Tenho um sentimento contraditório em relação a isto. Por um lado, aflige-me querer fazer das personagens algo que elas não são — se Quino quis que a Mafalda parasse em 1973, é aí que ela deve ficar. Por outro, não posso deixar de desejar descobrir o que ela teria para dizer deste mundo em que vivemos. O que diria de alguém que acha que é legítimo apresentar na convenção do partido a que pertence uma proposta a defender a remoção dos ovários das mulheres que abortam? (Notem bem: aquela pessoa achou que não havia problema em apresentar aquela proposta, que era legítimo fazê-lo entre os seus pares partidários, e isso é que nos deve preocupar a todos, não o desfecho do caso.) O que diria ela de um mundo em que países são liderados por Trumps e Bolsonaros, que dizem tudo e o seu contrário, desde que seja para o seu próprio benefício? E de pessoas que escondem a cara atrás de máscaras de Carnaval, para intimidar e ameaçar o outro?

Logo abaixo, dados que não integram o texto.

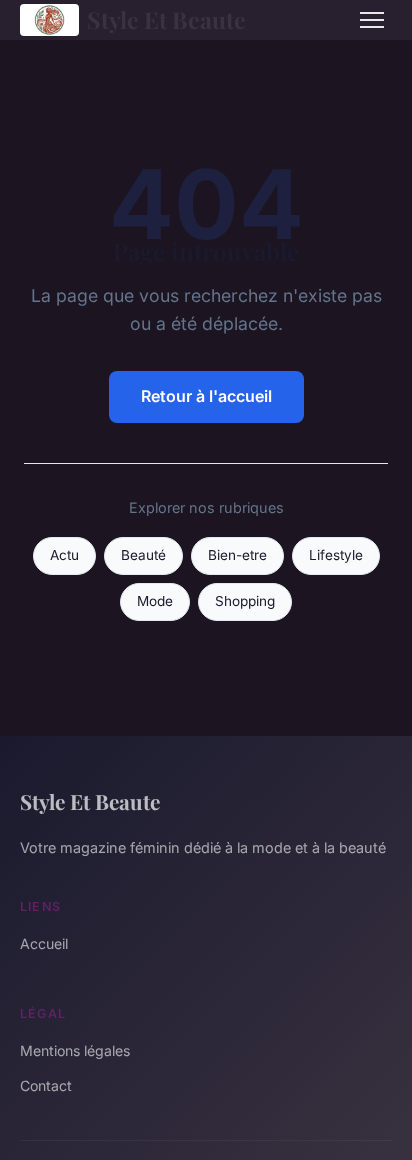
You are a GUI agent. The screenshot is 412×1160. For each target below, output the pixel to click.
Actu (64, 555)
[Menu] (372, 20)
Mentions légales (75, 1050)
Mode (155, 601)
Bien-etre (237, 555)
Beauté (143, 555)
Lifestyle (336, 555)
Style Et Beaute (166, 19)
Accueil (44, 943)
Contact (46, 1085)
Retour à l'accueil (206, 396)
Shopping (245, 601)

Talvez fosse demais para ela. Continuar a assistir aos mesmos disparates, crimes e atentados ao mais básico da nossa humanidade, década, após década, após década, era capaz de ser insuportável até para a sua infindável irreverência e capacidade de seguir em frente.

O mundo, com tudo o que tem de maravilhoso, não anda muito recomendável. Pará-lo e descer por um bocado é um privilégio que não nos é dado, mas que é obviamente uma falha tremenda que a comunidade científica deveria estar a tentar resolver. Porque era bom poder parar e descer por um pouco. De cada vez que Trump abre a boca. Quando estamos demasiado cansados. Quando temos o coração partido. De todas as vezes em que a realidade é pior do que a ficção. Que sorte tiveste em poder parar, Mafalda. E não é por teres deixado de comer sopa. Aí, onde estás, não há um botão para recarregar o mundo? É que isto já não vai lá só com caixas de primeiros socorros.